Passage shown:
Figure 33 - Insert the federated login macro to list all configured social providers login links
Note:
The default name and path for the activation page is “~/activation”. If you keep all the defaults it is important that you call the page “activation”, or the invitation mechanism will fail (see the next task). If you want to change the page name you use here to toehr than “activation”, you need to update the web.config file of your Umbraco web site (appSettings -> ActivationPage).
Figure 34 - Edit activation page
Figure 35 - Permissions for the activation page
At this point you have everything you need to start inviting members from social providers.
With the ACS Extensions you can add members directly from social providers such as Facebook, Windows Live ID, Google and Yahoo. The sign in and sign up pages you created in the two former steps provide the user experience elements to support the registration and authentication flow. In this task you will learn how to use the administrative features of the ACS Extensions to invite one new member. You will discover that the process is practically the same of creating traditional members, minus the pain of managing credentials.
Figure 36 - Create Member
Figure 37 - The Create Member popup dialog
Note: As soon as you hit the Create button, the ACS Extensions create one invitation mail and send it to the user (using the SMTP you configured in the setup). That invitation contains a specially crafted activation link, which the member can use to associate his social account of choice with your web site using the activation assets you created in the former step. If you want to modify the template of the invitation email, you can do when creating a member from within the Create Member Dialog. The newly created member has some extra properties in respect to the default Umbraco member: one flag reporting if the invitation was sent, another if the account has been activated (false at the beginning, it flips when the user successfully signs up) and from which identity provider he is coming from (gets a value at activation time, according to the member’s choice).

Records:

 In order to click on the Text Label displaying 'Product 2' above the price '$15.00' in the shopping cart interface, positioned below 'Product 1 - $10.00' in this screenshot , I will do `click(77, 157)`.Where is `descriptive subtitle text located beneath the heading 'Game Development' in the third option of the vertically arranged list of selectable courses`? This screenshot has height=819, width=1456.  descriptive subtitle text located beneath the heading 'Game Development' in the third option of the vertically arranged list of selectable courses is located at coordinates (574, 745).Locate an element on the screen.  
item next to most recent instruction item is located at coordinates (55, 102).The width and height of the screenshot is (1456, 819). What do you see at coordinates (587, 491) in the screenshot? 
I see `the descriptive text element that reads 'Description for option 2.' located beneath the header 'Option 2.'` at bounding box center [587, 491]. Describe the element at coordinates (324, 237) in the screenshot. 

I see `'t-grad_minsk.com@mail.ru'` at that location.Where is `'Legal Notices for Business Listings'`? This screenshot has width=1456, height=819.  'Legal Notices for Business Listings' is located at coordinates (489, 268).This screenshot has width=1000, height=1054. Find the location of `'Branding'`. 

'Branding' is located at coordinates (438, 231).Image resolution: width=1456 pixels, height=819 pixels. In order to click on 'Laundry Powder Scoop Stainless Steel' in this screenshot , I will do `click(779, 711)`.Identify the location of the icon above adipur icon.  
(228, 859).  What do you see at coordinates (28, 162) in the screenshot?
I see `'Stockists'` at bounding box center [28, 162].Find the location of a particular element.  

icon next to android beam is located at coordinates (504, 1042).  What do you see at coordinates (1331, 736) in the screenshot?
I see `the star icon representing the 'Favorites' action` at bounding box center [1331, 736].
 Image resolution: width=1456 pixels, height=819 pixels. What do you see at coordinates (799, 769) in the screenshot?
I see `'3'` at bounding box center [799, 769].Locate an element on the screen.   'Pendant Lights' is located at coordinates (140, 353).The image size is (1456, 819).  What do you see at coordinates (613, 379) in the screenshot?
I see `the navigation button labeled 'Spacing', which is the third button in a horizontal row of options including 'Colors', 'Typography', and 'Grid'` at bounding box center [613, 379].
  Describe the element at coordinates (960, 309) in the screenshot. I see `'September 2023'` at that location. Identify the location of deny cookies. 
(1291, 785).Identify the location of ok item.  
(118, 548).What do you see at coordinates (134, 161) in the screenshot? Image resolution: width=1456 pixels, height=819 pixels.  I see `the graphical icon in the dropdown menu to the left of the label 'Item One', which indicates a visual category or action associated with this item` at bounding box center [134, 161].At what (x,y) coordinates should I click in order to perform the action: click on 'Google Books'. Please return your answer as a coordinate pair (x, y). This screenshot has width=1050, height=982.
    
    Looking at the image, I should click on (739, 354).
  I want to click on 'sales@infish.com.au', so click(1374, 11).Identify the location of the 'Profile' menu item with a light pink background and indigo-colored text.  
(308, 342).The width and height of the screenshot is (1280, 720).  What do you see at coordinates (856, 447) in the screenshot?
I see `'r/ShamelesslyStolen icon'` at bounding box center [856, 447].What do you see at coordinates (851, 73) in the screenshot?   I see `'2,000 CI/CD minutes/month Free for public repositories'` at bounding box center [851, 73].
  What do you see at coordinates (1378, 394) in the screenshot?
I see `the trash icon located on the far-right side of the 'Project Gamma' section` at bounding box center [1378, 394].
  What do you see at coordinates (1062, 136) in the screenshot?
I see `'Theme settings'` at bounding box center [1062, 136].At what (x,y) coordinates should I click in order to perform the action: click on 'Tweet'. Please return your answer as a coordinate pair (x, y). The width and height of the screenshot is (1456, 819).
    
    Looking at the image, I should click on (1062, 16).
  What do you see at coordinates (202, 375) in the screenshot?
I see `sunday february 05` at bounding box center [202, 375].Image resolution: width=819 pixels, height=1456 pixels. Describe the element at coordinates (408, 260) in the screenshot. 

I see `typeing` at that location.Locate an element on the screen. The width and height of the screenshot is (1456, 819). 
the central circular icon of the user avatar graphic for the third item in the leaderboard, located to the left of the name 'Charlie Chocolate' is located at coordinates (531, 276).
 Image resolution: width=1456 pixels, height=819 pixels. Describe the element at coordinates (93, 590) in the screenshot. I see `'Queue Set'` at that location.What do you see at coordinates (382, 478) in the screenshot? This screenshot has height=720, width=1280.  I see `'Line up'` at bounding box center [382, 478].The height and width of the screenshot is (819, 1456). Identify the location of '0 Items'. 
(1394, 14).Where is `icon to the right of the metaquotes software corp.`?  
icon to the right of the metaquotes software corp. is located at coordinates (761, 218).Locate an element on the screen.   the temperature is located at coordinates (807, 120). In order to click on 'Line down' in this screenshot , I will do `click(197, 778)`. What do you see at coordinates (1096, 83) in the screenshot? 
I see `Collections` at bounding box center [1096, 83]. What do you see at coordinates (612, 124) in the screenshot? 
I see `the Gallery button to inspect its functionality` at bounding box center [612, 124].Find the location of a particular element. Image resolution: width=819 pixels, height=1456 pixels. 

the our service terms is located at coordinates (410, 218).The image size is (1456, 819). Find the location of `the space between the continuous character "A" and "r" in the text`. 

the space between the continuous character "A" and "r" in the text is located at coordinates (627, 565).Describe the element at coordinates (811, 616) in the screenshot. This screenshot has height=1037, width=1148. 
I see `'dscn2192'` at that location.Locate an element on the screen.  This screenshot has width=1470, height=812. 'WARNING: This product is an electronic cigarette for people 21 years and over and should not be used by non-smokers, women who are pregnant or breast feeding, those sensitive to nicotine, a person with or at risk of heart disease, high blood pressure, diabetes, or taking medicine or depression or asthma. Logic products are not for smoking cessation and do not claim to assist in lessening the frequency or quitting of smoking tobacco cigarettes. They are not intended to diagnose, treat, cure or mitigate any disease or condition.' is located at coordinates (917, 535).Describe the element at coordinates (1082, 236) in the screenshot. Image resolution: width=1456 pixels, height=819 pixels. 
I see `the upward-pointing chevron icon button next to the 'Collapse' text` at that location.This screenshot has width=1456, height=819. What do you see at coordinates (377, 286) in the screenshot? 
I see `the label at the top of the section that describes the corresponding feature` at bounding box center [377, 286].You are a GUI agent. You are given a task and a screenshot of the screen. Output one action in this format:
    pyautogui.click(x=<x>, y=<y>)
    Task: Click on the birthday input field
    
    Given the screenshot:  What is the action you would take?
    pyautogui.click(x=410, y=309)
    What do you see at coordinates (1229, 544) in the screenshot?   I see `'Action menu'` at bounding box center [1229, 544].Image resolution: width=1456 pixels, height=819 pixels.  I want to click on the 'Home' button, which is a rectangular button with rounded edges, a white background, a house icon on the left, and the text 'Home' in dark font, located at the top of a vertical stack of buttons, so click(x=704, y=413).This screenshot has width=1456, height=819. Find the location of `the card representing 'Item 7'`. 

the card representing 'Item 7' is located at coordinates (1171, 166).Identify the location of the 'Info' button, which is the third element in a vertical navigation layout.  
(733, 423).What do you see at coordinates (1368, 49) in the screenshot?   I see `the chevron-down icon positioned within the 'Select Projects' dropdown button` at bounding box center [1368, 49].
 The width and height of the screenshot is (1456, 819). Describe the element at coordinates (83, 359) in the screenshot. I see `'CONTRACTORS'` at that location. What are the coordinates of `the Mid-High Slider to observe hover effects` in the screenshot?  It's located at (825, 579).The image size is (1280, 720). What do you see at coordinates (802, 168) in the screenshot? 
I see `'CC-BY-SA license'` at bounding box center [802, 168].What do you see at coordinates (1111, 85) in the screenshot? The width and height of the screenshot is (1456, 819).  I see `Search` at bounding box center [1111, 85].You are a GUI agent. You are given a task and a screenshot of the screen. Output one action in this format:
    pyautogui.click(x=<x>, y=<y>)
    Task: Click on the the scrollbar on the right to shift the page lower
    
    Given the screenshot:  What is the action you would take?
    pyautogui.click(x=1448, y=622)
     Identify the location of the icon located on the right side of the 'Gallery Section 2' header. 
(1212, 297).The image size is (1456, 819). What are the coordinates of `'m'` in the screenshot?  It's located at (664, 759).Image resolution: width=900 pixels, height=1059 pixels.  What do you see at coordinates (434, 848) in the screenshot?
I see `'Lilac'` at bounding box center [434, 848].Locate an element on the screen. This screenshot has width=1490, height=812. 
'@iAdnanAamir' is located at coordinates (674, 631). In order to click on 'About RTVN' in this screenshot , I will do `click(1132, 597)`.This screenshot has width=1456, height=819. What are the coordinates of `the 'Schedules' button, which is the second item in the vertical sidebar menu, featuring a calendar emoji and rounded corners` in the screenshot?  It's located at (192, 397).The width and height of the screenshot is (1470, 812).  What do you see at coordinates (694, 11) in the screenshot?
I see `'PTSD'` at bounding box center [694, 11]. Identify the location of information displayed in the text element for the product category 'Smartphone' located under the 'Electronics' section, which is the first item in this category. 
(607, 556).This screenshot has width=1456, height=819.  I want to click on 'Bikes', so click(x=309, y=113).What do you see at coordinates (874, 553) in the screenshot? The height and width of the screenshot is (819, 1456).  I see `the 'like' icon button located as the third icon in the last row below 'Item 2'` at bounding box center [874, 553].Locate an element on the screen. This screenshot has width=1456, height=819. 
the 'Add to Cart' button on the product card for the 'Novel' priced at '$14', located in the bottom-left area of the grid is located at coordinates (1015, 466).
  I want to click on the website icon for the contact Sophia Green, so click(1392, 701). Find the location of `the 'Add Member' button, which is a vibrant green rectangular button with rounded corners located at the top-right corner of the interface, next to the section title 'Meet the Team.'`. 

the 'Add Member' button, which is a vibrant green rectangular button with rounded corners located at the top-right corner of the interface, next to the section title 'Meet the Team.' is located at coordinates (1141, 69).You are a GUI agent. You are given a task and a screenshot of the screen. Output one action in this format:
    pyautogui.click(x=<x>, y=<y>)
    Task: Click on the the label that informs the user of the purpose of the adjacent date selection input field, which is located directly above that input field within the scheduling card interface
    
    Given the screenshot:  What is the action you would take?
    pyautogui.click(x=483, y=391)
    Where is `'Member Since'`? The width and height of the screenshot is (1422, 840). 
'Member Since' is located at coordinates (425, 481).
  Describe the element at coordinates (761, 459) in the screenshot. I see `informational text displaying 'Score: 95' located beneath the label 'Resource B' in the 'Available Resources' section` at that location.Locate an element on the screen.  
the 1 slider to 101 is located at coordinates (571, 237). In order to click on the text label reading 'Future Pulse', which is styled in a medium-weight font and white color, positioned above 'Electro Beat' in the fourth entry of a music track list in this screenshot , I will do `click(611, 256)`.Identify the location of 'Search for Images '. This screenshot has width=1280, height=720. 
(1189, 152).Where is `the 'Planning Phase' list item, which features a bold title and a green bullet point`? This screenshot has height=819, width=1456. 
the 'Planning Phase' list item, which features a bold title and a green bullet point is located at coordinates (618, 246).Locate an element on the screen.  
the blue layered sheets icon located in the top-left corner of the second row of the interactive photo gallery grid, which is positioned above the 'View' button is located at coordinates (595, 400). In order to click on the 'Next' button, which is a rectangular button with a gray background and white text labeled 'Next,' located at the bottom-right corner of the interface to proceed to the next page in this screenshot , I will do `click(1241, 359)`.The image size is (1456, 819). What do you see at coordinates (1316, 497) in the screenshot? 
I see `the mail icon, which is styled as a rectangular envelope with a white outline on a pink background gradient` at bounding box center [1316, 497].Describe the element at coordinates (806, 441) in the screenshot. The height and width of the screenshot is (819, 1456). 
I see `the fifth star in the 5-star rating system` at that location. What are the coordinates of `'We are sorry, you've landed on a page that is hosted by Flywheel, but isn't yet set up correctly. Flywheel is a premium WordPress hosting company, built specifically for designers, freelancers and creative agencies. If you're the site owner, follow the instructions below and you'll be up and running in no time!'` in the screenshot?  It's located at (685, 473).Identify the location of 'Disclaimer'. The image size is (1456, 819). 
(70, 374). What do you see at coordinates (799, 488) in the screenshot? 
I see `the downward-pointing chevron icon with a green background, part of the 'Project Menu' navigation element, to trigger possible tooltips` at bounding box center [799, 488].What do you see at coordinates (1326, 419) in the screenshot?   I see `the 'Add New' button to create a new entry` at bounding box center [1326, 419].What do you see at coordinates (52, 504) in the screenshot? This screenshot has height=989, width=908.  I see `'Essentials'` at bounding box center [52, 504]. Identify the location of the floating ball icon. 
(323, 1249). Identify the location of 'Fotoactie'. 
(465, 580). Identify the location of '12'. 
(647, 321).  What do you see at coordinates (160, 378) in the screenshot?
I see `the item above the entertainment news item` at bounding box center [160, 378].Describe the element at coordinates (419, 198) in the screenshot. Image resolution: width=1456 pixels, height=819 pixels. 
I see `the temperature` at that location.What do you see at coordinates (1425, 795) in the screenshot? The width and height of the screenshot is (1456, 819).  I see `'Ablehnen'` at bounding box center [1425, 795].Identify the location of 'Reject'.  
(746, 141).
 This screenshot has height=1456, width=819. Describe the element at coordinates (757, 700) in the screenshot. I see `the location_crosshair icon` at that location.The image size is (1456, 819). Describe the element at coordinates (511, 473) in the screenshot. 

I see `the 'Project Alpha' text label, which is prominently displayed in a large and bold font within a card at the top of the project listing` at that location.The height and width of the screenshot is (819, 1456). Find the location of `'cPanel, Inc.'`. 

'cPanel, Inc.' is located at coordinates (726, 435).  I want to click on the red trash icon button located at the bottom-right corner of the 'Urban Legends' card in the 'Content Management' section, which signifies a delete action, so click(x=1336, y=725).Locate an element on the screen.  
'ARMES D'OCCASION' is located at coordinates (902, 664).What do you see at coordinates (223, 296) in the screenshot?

Tasks and exercises:
**A.** In the passage on the ACS Extensions, what is the default name and path for the activation page?
**B.** Echo the ACS Extensions passage word for word, beginning at the words "Figure 33 - Insert" and stopping after "(appSettings -> ActivationPage).".
The material has no connection to the text.

Answers for each item:
**A.** “~/activation”

**B.**
Figure 33 - Insert the federated login macro to list all configured social providers login links
Note:
The default name and path for the activation page is “~/activation”. If you keep all the defaults it is important that you call the page “activation”, or the invitation mechanism will fail (see the next task). If you want to change the page name you use here to toehr than “activation”, you need to update the web.config file of your Umbraco web site (appSettings -> ActivationPage).